This afternoon, I got up on a chair and started pulling boxes off the top shelf of the closet. Tucked back there was one box that I have been sorting through for the past few hours…


Inside are literally hundreds of cards and letters. Just about every card or letter or postcard I’ve received in my life. I consciously kept them all – partly to prove that I had existed, partly to be able to go back and look at them later, partly because I’m a student of history and secretly hoped that one day historians would pore over my letters (primary sources, in history-speak).

The box of cards and letters was quite large and I decided that I didn’t really want to continue to blindly keep ALL of them. So, I sat down this afternoon to pick through them and keep the ones that mean the most to me.

Inside, I found old valentines from when I was in elementary school, notes from my best friends in high school, letters back and forth between pen pals, drawings from kids that I used to babysit, notes from my grandma, letters I received in college when my friends and I would update each other the old fashioned way so that we’d have packages to open and keep us all smiling. It reminded me how much I used to write real letters – and how much I really loved it. (Mental note to self, must start writing snail mail again…)


Some of what I found made me laugh, hysterically, and some of it had me in tears. All of it tells of beautiful and close relationships – and of how much I have grown.

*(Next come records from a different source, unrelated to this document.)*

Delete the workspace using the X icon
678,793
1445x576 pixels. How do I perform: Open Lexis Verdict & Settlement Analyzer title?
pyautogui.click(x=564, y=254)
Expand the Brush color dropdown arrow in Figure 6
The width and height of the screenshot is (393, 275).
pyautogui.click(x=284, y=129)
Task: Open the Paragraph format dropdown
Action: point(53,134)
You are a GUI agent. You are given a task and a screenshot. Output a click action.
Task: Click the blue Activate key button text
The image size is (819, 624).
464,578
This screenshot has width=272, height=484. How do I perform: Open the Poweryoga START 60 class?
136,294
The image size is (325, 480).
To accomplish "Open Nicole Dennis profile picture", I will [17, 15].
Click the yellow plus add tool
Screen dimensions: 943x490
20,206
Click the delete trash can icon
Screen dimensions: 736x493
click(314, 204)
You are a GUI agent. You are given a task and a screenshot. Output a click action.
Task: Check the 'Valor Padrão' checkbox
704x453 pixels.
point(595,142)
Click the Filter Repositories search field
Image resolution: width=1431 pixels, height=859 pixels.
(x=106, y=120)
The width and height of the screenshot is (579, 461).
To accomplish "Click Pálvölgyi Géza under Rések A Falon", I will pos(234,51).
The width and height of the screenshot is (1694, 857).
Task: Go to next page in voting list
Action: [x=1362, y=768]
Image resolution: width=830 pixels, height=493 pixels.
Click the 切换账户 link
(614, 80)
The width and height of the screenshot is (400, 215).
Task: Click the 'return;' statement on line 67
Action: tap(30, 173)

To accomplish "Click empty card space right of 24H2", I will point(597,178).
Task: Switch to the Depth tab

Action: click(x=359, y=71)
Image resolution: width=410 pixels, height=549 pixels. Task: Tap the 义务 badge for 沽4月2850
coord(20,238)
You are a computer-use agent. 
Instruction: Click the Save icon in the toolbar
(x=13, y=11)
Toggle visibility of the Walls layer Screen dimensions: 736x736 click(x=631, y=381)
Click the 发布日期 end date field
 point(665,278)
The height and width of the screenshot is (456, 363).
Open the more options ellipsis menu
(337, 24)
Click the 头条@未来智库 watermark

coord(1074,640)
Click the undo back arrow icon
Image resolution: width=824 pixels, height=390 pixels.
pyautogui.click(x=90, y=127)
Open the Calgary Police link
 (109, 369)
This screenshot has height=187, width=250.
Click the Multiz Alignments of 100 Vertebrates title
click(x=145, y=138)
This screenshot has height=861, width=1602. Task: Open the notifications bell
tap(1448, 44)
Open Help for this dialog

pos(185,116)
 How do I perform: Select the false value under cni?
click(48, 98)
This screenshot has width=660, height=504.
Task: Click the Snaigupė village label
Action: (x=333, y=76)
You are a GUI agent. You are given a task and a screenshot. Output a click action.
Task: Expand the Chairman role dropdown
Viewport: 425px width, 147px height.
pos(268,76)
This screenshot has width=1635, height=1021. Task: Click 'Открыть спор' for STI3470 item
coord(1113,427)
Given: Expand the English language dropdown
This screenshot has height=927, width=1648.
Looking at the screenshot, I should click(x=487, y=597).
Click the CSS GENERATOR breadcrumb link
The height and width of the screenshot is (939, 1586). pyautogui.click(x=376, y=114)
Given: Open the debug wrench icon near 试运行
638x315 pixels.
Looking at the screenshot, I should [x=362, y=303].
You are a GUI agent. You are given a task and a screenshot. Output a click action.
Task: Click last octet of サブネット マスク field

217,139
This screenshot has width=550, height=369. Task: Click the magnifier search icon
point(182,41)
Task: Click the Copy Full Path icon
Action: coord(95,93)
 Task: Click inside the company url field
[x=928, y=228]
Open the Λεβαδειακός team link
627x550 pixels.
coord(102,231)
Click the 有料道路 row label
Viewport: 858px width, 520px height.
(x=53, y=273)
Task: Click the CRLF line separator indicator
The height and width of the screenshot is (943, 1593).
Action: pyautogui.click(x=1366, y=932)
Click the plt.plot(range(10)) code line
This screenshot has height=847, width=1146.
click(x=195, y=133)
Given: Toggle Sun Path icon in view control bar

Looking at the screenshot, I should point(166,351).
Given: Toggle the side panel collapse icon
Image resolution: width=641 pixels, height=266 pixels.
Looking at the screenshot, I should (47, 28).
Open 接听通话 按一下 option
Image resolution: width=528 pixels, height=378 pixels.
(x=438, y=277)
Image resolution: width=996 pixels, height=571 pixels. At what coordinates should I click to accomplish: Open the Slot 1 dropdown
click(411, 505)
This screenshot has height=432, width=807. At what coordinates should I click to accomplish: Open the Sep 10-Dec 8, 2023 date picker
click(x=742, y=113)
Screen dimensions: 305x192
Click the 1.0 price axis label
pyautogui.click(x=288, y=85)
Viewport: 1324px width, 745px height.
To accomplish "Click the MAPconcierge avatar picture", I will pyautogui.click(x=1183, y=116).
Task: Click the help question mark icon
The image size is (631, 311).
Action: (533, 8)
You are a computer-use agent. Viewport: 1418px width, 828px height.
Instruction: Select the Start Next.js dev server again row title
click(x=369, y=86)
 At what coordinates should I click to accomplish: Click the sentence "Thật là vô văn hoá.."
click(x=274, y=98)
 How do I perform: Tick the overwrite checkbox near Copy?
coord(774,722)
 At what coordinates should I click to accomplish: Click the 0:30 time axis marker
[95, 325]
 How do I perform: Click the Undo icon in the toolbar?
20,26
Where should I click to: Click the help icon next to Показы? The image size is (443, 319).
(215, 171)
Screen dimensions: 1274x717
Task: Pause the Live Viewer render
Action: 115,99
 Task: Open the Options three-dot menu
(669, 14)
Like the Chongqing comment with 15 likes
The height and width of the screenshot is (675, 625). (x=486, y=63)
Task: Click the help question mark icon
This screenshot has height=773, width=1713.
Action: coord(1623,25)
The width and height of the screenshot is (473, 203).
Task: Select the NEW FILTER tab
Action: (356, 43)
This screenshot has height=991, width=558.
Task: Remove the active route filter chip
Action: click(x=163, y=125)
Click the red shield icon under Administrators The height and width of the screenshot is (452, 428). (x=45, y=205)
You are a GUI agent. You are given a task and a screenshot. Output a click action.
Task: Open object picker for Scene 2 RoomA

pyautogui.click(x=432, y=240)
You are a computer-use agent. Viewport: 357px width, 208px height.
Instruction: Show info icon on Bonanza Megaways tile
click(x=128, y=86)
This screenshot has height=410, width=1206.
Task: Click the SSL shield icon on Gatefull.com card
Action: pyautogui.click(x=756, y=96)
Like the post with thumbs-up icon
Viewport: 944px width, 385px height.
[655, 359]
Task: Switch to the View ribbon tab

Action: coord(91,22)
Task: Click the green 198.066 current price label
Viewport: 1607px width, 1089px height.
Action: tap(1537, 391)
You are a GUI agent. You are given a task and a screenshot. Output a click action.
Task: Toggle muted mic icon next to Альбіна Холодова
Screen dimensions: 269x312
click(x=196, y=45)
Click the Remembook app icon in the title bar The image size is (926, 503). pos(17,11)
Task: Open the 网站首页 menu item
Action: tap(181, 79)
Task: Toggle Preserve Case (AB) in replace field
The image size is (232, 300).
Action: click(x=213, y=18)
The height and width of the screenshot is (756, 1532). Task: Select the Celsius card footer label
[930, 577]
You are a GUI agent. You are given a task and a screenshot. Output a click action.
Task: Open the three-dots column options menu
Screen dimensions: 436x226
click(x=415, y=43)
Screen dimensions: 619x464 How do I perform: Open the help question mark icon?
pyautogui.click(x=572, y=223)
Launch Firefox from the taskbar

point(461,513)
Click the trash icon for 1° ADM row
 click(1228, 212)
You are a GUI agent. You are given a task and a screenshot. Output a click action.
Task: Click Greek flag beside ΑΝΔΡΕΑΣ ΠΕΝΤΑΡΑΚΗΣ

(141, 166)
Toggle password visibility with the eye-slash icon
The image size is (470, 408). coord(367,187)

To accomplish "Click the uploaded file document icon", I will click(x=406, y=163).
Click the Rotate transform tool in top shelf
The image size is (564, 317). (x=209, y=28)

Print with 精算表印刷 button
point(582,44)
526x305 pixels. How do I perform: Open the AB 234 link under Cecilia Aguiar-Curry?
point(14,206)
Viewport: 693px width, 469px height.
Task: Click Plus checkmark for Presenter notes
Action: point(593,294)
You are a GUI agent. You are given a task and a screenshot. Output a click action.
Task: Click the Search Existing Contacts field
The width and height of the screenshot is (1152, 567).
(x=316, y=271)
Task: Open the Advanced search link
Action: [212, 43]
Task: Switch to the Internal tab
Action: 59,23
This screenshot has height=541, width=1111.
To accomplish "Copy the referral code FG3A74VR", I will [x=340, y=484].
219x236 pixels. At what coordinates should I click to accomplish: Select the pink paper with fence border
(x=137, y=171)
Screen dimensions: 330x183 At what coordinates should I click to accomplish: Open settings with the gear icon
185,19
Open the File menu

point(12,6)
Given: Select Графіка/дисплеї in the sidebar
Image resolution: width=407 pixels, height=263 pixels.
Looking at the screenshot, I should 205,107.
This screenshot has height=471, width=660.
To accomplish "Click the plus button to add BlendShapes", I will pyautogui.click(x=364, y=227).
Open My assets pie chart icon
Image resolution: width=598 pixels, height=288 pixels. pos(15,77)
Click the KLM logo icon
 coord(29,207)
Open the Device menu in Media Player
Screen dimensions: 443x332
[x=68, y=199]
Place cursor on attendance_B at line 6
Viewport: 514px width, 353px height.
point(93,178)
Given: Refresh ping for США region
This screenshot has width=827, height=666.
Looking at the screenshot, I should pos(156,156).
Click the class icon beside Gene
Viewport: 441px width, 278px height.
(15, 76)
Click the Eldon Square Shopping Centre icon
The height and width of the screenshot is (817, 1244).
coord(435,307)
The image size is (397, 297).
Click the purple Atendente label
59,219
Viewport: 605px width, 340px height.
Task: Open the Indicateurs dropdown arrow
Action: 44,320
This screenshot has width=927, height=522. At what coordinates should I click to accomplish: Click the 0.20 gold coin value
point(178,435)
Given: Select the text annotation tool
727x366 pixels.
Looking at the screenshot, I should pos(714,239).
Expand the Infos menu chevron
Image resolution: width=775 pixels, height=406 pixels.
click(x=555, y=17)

A few years ago, my parents and my brother and I all happened to be in my home town at the same time, with a few hours to kill. There also happened to be boxes and boxes of old stuff in my mom’s garage that needed cleaning out. So, we all pitched in and went through the boxes, laughing at what we found and talking openly about memories that came up as we sorted through old books and school papers and childhood toys. My brother and I had kept a LOT of stuff, just sticking it in boxes for some later point in time. On that day, I got rid of almost everything I had kept. But, I also had the amazing opportunity to cherish each item amongst the only other people who would understand its importance. I think that we keep a lot of what we do because it reminds us of a particular memory. We may not really be attached to the object, but we feel the need to hold onto it because of that memory. On that day, with my family, I was able to experience all of those memories attached to all of those things – and create a new, even more precious memory that’s not at all connected to a thing.

Today, going through these letters reminded me of so many various moments in my life – and I am thankful for this experience. In the end, I decided to release the cards with simple messages and keep the letters (after all, my history is contained within these letters).